• **SET TASKS**:
1. Retype the video RAG tutorial excerpt from "1. Index each" to "our video understanding models.".
2. In the video RAG tutorial excerpt, what segment length is chosen, and what reason is given for that value?
3. Carry on the video RAG tutorial excerpt from its final sentence.

• **TEXT EXTRACT**:
5 - RAG for Segment-Level Queries on a Single Video

Our comparison shows that Pegasus delivers superior results when analyzing complete videos, offering more accurate and coherent responses with faster processing times.

However, we can likely improve the performance of our models by narrowing their focus to only the most relevant video segments. This is where Retrieval-Augmented Generation (RAG) becomes valuable - instead of processing entire videos, we can identify and analyze only the segments that contain information relevant to a specific query.

To implement this approach, we'll leverage TwelveLabs' Marengo model, which specializes in creating high-quality embeddings that capture the semantic content of video segments. These embeddings allow us to:

  1. Index each segment of a video independently.

  2. Match user queries to the most relevant segments.

  3. Process only those specific segments with our video understanding models.

Let's begin by dividing our video into segments and generating embeddings for each one using the Marengo model. These embeddings will serve as the foundation of our RAG system.


Using Marengo to Create Full Video and Video Clip Embeddings

We set our segment length to 10 seconds - the maximum that Marengo allows.

# Define the video segment length
segment_length = 10

We’ll then use Marengo to embed our video. Note: we set video_embedding_scopes=["clip", "video"] and video_clip_length=segment_lengthto ensure that Marengo returns embeddings for our entire video along with embeddings for each 10 second clip in the video.

task = twelve_labs_client.embed.task.create(
    model_name="Marengo-retrieval-2.7",
    video_file=single_video_file,
    video_clip_length=segment_length,
    video_embedding_scopes=["clip", "video"]
)
print(
    f"Created task: id={task.id} model_name={task.model_name} status={task.status}"
)

# Monitor the status of the video embedding task
status = task.wait_for_done(
    sleep_interval=2,
    callback=on_task_update
)
print(f"Embedding done: {status}")

Once the embedding is done, we can save the Marengo Task ID to retrieve those embeddings when we need them. We’ll store our Task ID in marengo_task_ids for later use when populating our Weaviate databse.

• **SUPPLIED MATERIAL**:
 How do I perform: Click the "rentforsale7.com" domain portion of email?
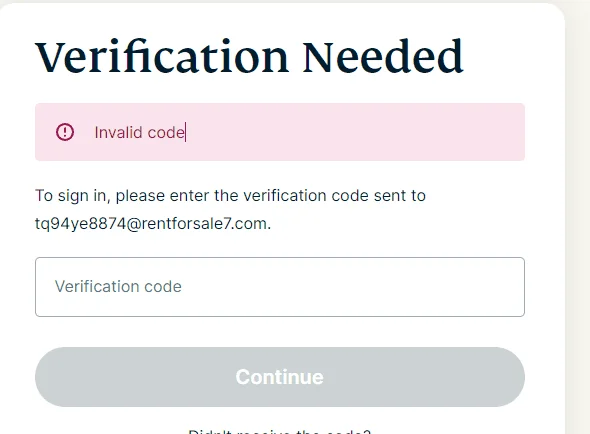coord(204,224)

• **TASK-BY-TASK RESULTS**:
1.
1. Index each segment of a video independently.

  2. Match user queries to the most relevant segments.

  3. Process only those specific segments with our video understanding models.

2. 10 seconds, because that is the maximum Marengo allows.

3.
single_video_task_id = task.id

marengo_task_ids = {}

single_video_file_name = single_video_file.split("/")[-1]
marengo_task_ids[single_video_file_name] = single_video_task_id


Prepare Video Segments for RAG

To create an efficient RAG pipeline, we want to associate the Pegasus Video ID with the Marengo Task ID in our database. This will allow us to chat with that video segment when it is returned in our vector search. To do this we will also upload each segment of the video to Pegasus to be indexed.

First, we will create a split_video function to split the video into 10 second segments to be uploaded to Pegasus. We also need to ensure that each segment is over 4 seconds long - the minimum for Pegasus. We do this by including some overlap between the last two clips if the last clip is less than 5 seconds long.

import os
import subprocess
import json
    
def split_video(input_path, output_dir, segment_duration=10):
    """
    Split a video into segments of the specified duration.
    Regular segments will be exactly segment_duration seconds.
    The last segment will be at least 5 seconds long, potentially overlapping
    with the previous segment if needed.
    
    Args:
        input_path: Path to the input video file
        output_dir: Directory to save the output segments
        segment_duration: Duration of each segment in seconds (default: 10)
    """

    # Minimum length for the last segment
    min_last_segment_len = 5
    
    # Create output directory if it doesn't exist
    os.makedirs(output_dir, exist_ok=True)
    
    # Get base filename without extension
    base_name = os.path.splitext(os.path.basename(input_path))[0]
    
    # Get video duration using ffprobe
    probe_cmd = [
        "ffprobe", "-v", "quiet", "-print_format", "json",
        "-show_format", input_path
    ]
    
    try:
        probe_result = subprocess.run(probe_cmd, capture_output=True, text=True, check=True)
        video_info = json.loads(probe_result.stdout)
        duration = float(video_info["format"]["duration"])
    except Exception as e:
        print(f"Error getting video duration: {e}")
        return 0
    
    # Calculate number of full segments
    num_full_segments = int(duration / segment_duration)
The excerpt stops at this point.